Iterable has integrations with a number of established CDPs. “Those guys are going to market with a composable CDP as well. While Iterable has these integrations, Blank is seeing more and more customers who want to pull their data out of warehouses directly and to have a CDP as a hop in-between to get to us. That’s why we have the integration with Hightouch.”

The challenge faced by traditional CDPs, according to Blank, is similar to the challenge that confronted DSPs. While CDPs dealt in first-party data, DSPs dealt with audiences for paid media, but they both tended to become rail tracks between a brand’s data and where that data is activated. What’s more, there was a time when multiple applications were needed to activate data — Iterable was once only email, Braze was in-app, for example.

“What you had was this really complex stack where you had to bring data in, log into all these different places to design your campaigns, segment, personalize and send your campaigns. We call that problem the ‘activation gap,’” said Blank. Iterable is solving the problem by plugging directly into data respositories, via reverse ETL. “Then we’re a single source platform for you to compose all of your messages, do all your decisioning and deliver across all the channels that you want.” Iterable also has partners like The Trade Desk where data can be activated on the paid side.

Blank was keen to emphasize that she was not denigrating CDPs but rather observing their evolution. “If you have to pull your data out of somewhere that’s not a data warehouse, or from multiple places because you haven’t been able to centralize it all in a data warehouse, then [traditional] CDPs are still the answer.”

But the data has to be in Iterable at some point in order for it to be activated, right? In fact, Iterable does have data repository capabilities. “We have some customers for whom we are their CRM system. It sort of depends. You can store as much or as little data in our platform as you want.” And that depends, again, on the need to respond in real-time. “You don’t want to wait for data to move back-and-forth. As soon as somebody buys something, you don’t want them then to get a cart abandonment email.”
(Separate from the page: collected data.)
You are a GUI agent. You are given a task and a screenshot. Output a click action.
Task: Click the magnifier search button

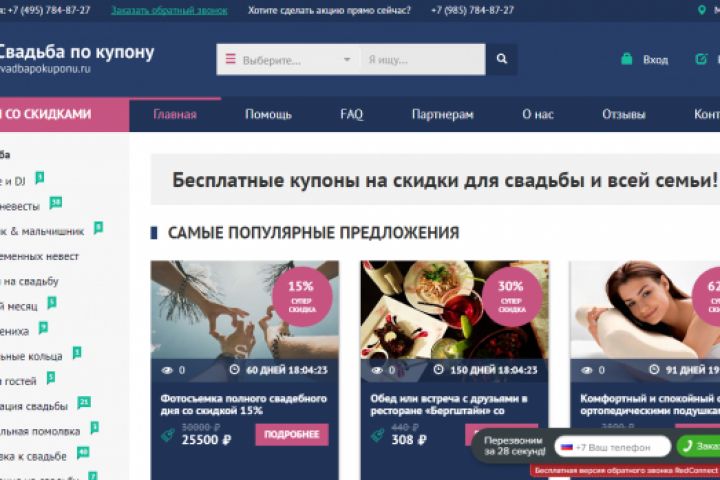pos(501,59)
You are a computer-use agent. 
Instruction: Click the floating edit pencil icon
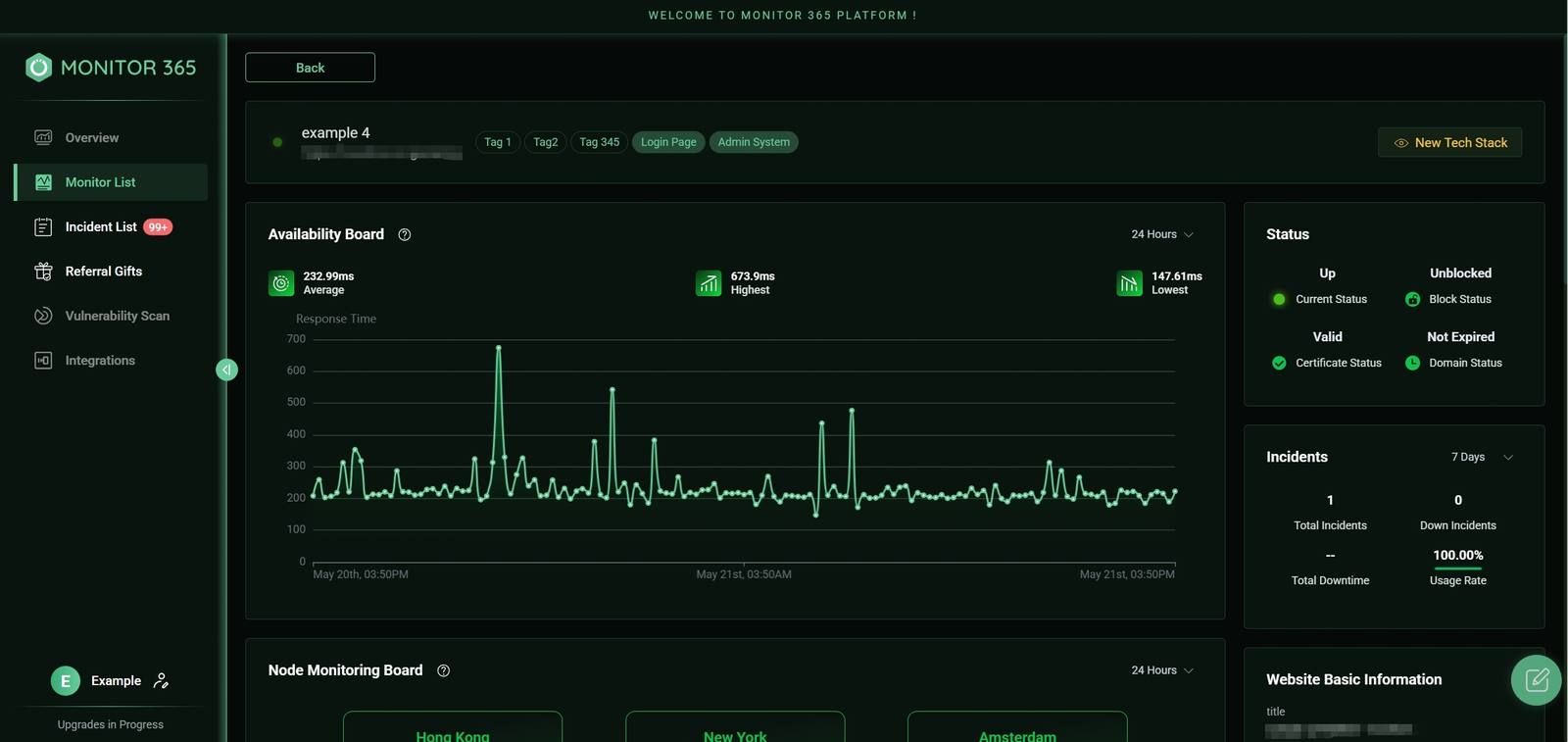1536,679
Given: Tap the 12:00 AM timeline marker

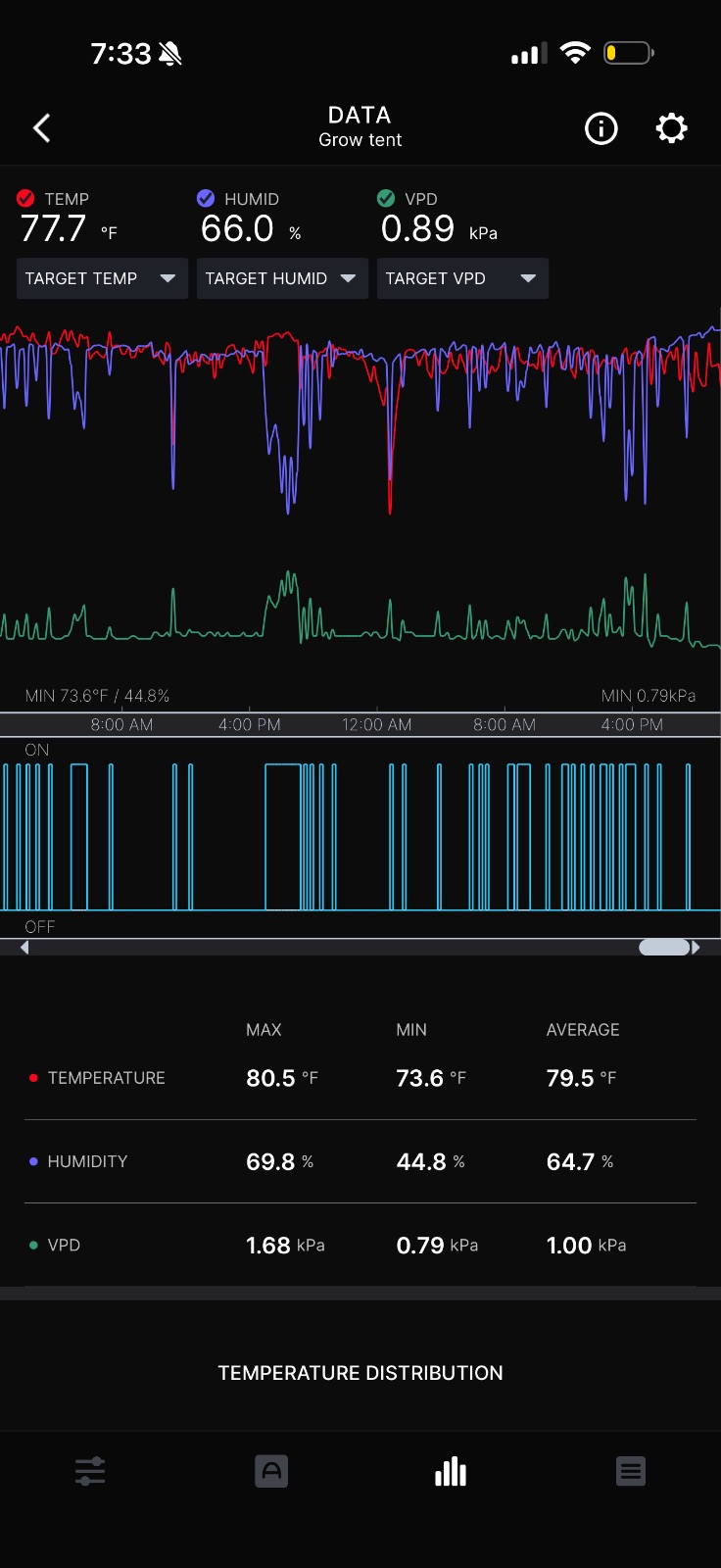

Dig deeper: Amperity launches composable ‘Lakehouse’ CDP

It’s okay to copy data

Braze, Iterable, MessageGears and others in this space may now be able to reach into data warehouses, but they do import or pull or copy data into their platforms. “Of course they do,” said David Raab, founder and CEO at the CDP Institute. “If you want to have real-time access or just want control of it because your system needs to work on it in a certain way to do its job of course you’re going to make a copy of it. You can’t not.”

There’s a lot of copying going on, said Raab, but: “That’s okay. It’s not bad in and of itself. It’s not like murdering kittens. It’s always bad to murder kittens, it’s not always bad to copy data. And you can quote me.”